13 Rationalization alone, however, is not sufficient. It is not an end in itself. It must be carried through to an objective state and materialize into a completely depersonalized instrument---a ‘‘pencil.’’ (Who knows who made the first pencil? Certainly not Eberhard Faber or ‘‘Venus.’’) The ‘‘pencil’’ not only facilitates communication between men, by making thought specific and objective, but also enables men, cooperatively, to plan and realize the building of a house, oxygen tent, flatiron, or an x-ray cabinet, by virtue of the pencil’s availability. The inventor, alive or dead, is extraneous and unimportant; it is the ‘‘pencil’’ that carries over. Abstract thought dies with the thinker, but the mechanism was building for a long time before the moment of recognized in-vention.

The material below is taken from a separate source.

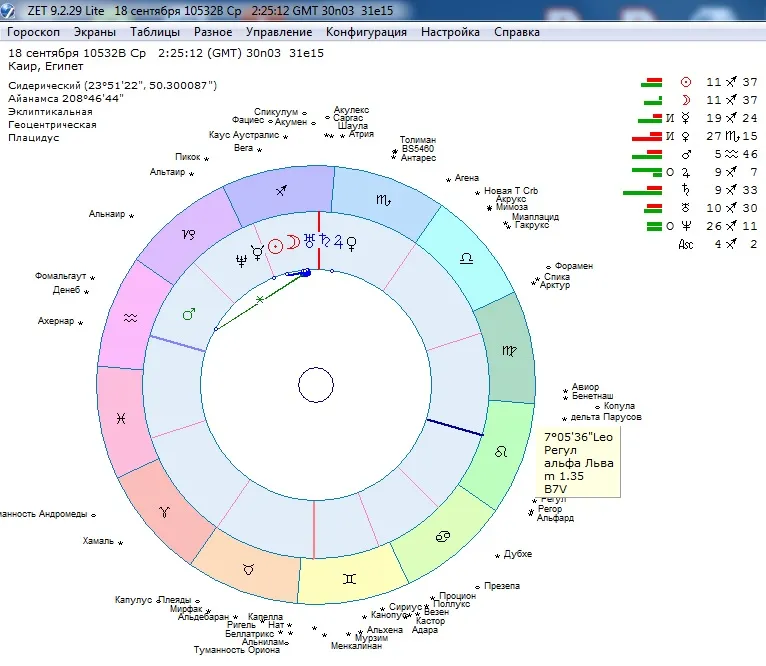Screen dimensions: 766x666
Task: Click the Scorpio sign glyph on the zodiac ring
Action: point(384,202)
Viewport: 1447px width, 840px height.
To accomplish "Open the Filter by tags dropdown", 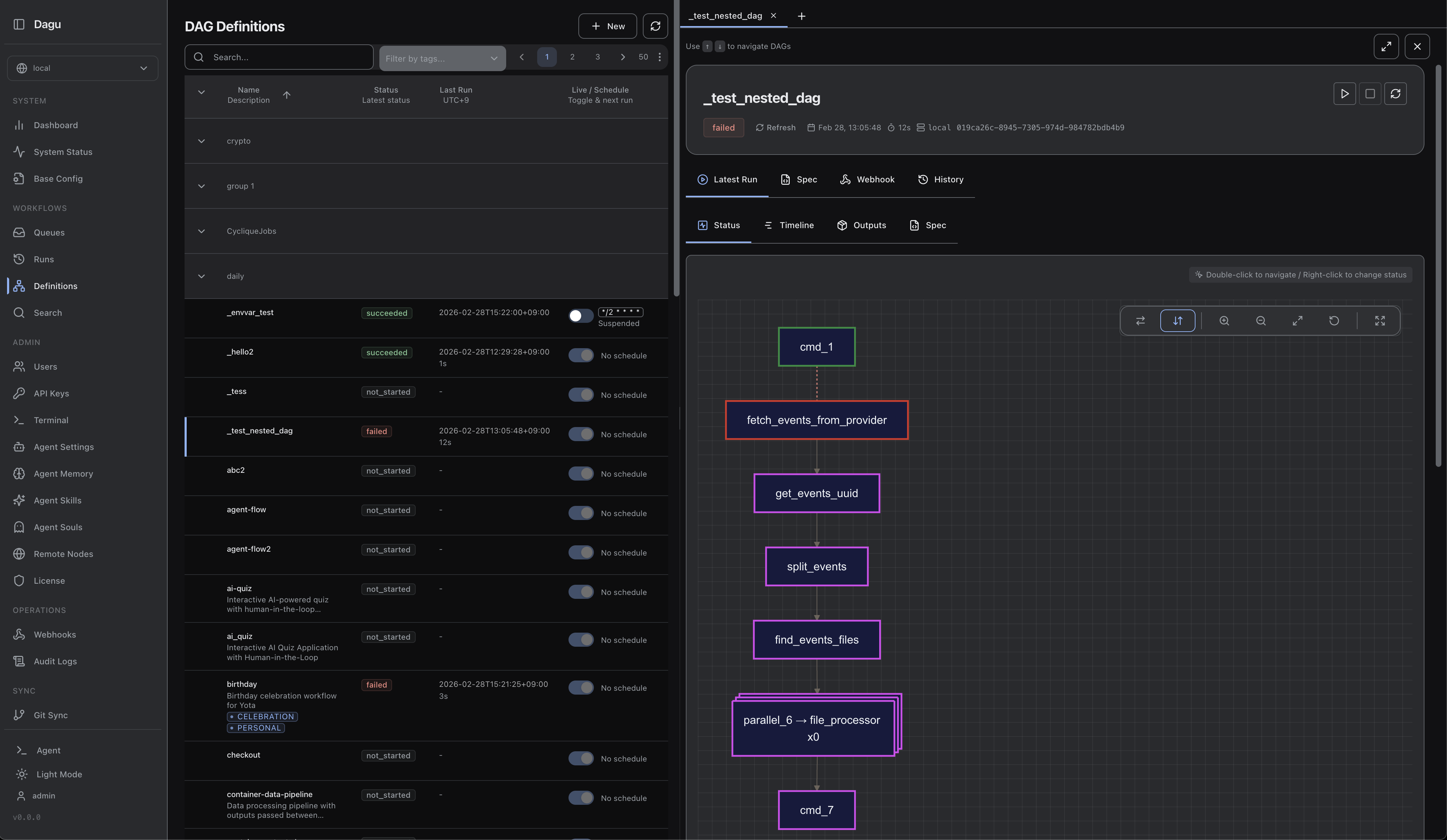I will [442, 58].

14 The substance of this book develops my conviction of these truths. In a final chapter, I have recorded certain thought-processes and results of abstract, intuitive thinking which would be obscure without reading the preceding sections. The reason for exposing myself to possible suspicion of ‘‘mysticism’’ is to show how important it is to transcribe the faint thought messages coming into our personal cosmos at the time of occurrence---sketchy and puzzling though they may be---because time, if well served, will turn them into monkey-wrenches and gas-torches.
15 The title, Nine Chains to the Moon, was chosen to encourage and stimulate the broadest attitude toward thought. Simultaneously, it emphasizes the littleness of our universe from the mind viewpoint. A statistical cartoon would show that if, in imagination, all of the people of the world were to stand upon one another’s shoulders, they would make nine complete chains between the earth and the moon. If it is not so far to the moon, then it is not so far to the limits,--- whatever, whenever or wherever they may be.
16 Limits are what we have feared. So much has been done to make us conscious of our infinite physical smallness, that the time has come to dare to include the complete universe in our rationalizing. It is no longer practical to gaze at the surfaces of ‘‘named’’ phenomena, within the range of vision in the smoking car of the 5.15, with no deeper analysis of their portent than is derivable from a superficial exchange of complexed opinion-notions with fellow commuters.
17 ‘‘After all,’’ Jeans said, ‘‘it is man who asked the question.’’ The question is survival, and the answer, which is unit, lies in the progressive sum-totaling of man’s evolving knowledge. Individual survival is identifiable with the whole as---extension or extinction. There is no good old country doctor on Mars to revive those, who, through mental inertia, are streamlining into extinction.